• **What is needed**: Can you rewrite the stretch from the entry containing "Click the 9,000 health insurance value" through the end of the entries, requests included, with every coordinate in the answers increased by 83?
----
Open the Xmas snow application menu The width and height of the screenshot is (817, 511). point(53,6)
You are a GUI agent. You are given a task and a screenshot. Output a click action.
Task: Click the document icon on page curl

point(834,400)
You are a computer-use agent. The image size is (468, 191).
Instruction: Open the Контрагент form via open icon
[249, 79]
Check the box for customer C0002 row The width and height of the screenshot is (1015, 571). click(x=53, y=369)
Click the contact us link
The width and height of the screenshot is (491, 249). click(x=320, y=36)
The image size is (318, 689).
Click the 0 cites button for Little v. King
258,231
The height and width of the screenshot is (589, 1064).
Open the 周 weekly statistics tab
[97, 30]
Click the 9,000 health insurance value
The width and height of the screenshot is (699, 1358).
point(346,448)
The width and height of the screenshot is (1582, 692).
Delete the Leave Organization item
----
• **Exercise solution**:
Click the 9,000 health insurance value
The width and height of the screenshot is (699, 1358).
point(429,531)
The width and height of the screenshot is (1582, 692).
Delete the Leave Organization item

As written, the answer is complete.